In [192]:
# Python imports
%matplotlib inline
import matplotlib
import numpy as np
import matplotlib.pyplot as plt
plt.rcParams['figure.figsize'] = (10, 6)
def normalize(vec):
return vec / np.linalg.norm(vec)
$\LaTeX$ definition block $\newcommand{\sign}{\operatorname{sign}}$
This notebook has a few cute experiments to explore distant supervision.
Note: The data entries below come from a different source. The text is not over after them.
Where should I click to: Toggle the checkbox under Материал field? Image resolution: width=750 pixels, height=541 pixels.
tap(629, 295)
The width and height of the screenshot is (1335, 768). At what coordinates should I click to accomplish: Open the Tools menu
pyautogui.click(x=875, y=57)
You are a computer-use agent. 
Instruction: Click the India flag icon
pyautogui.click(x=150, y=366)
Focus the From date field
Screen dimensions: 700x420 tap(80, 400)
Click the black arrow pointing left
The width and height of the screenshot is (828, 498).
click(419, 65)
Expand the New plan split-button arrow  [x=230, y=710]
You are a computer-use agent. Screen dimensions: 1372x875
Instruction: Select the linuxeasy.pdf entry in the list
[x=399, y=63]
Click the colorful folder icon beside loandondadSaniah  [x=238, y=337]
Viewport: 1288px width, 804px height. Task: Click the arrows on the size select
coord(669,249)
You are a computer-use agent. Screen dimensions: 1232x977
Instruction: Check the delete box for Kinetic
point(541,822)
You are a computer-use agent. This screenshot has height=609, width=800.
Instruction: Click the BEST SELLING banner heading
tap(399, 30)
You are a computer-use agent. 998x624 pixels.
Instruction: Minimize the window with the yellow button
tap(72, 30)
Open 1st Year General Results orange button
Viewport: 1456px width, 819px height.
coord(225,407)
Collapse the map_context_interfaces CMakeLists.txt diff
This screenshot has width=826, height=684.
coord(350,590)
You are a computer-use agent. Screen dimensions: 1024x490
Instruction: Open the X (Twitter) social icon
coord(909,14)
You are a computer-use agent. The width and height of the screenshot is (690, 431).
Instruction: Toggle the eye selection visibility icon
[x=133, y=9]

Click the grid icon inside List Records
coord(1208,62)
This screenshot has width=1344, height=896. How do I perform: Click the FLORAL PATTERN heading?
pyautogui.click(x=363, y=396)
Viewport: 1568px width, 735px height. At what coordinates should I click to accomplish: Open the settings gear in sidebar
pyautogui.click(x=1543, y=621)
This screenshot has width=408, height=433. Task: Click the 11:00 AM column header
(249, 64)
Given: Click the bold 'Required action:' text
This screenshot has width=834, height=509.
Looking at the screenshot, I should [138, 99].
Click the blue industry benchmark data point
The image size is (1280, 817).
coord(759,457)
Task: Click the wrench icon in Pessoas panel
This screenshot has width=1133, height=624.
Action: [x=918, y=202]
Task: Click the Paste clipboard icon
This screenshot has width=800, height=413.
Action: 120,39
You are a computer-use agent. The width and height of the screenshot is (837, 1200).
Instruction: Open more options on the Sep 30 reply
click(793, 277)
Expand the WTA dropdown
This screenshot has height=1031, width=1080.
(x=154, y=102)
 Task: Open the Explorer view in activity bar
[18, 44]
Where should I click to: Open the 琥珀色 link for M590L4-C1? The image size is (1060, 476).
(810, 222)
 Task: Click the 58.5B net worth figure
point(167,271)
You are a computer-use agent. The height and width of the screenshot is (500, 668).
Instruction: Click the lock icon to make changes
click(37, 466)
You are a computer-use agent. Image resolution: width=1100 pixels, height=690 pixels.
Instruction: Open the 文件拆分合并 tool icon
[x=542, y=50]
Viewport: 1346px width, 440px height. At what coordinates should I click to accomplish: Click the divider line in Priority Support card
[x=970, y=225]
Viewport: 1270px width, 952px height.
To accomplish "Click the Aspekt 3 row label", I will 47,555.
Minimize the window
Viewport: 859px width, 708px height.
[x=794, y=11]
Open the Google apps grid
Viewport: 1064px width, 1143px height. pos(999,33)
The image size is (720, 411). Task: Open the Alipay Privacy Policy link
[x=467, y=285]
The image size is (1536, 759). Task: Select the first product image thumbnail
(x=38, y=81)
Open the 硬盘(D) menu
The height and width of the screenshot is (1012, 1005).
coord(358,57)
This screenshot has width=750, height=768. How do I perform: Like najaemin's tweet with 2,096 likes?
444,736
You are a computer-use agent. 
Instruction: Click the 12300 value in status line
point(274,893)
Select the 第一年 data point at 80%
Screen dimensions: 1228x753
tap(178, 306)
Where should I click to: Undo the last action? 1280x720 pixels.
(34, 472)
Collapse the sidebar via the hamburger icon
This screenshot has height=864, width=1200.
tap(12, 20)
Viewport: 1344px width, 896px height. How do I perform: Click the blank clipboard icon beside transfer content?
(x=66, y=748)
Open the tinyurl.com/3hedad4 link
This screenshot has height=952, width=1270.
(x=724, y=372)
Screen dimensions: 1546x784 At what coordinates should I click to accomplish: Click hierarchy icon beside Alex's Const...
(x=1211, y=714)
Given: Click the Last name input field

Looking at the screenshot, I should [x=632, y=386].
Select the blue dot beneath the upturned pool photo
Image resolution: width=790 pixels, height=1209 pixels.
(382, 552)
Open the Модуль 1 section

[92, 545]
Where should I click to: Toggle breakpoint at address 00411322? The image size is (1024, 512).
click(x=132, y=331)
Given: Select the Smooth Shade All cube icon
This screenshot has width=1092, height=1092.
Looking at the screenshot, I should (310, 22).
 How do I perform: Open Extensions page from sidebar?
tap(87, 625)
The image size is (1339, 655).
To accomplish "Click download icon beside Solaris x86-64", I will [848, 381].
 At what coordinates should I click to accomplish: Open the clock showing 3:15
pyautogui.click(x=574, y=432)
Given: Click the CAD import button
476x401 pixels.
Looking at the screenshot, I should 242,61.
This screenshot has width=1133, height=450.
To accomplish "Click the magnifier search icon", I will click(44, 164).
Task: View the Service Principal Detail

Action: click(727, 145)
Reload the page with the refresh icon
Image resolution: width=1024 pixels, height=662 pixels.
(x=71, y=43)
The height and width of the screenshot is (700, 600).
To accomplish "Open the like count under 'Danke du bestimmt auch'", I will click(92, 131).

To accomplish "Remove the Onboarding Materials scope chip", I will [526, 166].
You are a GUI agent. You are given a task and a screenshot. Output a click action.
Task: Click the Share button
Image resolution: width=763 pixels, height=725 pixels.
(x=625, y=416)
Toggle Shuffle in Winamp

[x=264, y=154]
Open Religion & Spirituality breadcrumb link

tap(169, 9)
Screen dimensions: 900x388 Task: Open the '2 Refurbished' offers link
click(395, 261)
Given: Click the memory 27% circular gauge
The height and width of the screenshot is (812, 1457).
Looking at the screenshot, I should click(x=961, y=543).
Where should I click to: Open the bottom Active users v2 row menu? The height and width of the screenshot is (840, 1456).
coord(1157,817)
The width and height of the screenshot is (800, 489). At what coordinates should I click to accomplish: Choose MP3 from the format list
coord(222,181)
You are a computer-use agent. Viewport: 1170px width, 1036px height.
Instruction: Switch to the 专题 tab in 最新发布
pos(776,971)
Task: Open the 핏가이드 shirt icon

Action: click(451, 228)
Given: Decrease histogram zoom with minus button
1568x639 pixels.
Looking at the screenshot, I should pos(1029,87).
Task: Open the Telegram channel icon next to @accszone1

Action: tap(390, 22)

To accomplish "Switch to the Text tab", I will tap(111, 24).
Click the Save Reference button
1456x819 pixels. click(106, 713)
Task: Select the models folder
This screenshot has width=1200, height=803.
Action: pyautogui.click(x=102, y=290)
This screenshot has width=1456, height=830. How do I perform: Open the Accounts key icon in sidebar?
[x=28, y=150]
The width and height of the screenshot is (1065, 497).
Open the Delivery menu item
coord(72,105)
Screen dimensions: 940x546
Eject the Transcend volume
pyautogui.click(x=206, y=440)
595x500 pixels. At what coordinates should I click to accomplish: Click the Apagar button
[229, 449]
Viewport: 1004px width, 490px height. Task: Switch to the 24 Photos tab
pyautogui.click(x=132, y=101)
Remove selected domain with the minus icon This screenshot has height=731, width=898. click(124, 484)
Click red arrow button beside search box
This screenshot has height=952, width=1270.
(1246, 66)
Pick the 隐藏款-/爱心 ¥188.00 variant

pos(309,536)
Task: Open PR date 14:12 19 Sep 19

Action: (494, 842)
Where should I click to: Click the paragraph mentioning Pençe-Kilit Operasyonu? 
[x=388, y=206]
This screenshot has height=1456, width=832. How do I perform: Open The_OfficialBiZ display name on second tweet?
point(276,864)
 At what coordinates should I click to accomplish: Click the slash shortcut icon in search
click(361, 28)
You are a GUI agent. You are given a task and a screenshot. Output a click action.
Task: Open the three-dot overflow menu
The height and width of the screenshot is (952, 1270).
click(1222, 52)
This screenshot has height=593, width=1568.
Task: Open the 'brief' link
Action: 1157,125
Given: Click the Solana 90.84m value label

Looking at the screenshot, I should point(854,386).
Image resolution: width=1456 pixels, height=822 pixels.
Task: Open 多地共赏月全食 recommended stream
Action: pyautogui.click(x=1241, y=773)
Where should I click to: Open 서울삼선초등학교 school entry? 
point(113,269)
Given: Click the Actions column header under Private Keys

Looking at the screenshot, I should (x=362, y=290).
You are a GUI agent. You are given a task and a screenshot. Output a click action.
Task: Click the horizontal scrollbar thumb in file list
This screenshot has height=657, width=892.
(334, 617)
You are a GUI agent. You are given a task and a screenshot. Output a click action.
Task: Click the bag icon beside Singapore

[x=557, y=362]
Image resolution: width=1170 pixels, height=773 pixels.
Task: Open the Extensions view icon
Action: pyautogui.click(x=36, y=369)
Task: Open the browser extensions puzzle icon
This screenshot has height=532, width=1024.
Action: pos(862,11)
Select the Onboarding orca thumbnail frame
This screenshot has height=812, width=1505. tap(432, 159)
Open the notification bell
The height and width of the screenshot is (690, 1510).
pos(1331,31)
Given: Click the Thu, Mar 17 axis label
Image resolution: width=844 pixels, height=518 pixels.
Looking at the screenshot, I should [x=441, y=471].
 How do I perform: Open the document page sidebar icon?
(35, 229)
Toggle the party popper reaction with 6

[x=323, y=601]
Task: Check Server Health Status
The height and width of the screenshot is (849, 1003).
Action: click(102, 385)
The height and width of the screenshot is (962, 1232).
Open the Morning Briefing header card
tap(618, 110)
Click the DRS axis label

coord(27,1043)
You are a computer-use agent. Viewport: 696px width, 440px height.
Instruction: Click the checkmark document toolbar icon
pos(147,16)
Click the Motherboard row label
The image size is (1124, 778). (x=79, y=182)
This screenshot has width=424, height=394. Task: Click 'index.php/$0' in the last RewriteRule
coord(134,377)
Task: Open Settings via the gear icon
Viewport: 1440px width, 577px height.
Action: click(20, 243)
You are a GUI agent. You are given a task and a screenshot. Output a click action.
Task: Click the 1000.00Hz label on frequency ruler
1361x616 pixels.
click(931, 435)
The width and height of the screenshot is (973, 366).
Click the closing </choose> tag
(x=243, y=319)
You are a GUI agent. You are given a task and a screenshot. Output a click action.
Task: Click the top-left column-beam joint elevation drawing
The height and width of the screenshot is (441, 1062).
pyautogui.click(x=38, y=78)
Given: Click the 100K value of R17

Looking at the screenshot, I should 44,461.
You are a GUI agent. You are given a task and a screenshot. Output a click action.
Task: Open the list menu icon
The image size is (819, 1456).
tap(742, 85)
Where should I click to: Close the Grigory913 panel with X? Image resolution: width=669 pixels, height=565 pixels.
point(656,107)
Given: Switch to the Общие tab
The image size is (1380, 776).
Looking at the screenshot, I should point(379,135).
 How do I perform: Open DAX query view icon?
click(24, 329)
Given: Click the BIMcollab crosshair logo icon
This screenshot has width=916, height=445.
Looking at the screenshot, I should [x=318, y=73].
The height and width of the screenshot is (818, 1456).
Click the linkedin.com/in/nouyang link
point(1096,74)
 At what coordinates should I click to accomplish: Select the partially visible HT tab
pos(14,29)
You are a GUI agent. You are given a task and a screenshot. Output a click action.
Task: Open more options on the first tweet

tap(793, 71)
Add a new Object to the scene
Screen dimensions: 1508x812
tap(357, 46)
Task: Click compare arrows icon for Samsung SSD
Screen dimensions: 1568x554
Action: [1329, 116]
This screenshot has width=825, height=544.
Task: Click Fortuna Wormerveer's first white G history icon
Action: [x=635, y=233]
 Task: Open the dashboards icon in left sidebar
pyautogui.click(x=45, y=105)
In the distant supervision setting, we receive data $((x_i^a, x_i^b), y_i)$. Assuming the data is linearly separable with hyperplane $w^*$, we also are given that if $y_i = \sign[\max(w^{*\top} x_i^{a}, w^{*\top} x_i^{a})]$. Thus, if $y_i = -1$, we know that both $x^a_i$ and $x^b_i$ are in the negative class, but if $y_i = 1$, we only know that atleast one of $x^a_i$ or $x^b_i$ is positive.
In [193]:
# Constants
D = 2
N = 100
K = 2
In [194]:
w = np.random.randn(D)
w = normalize(w)
theta = np.arctan2(w[0], w[1])
X = np.random.randn(N,D,K)
y = np.zeros(N)
for i in range(N):
m = w.dot(X[i])
X[i] = X[i][:,np.argsort(-m)]
y[i] = np.sign(max(m))
In [195]:
# Visualize data
plt.plot(np.arange(-3,3), -w[0]/w[1] * np.arange(-3,3), c='black')
plt.scatter(X[y<0,0,0], X[y<0,1,0], c='r', marker='o')
plt.scatter(X[y<0,0,1], X[y<0,1,1], c='r', marker='o')
plt.scatter(X[y>0,0,0], X[y>0,1,0], c='b', marker='D')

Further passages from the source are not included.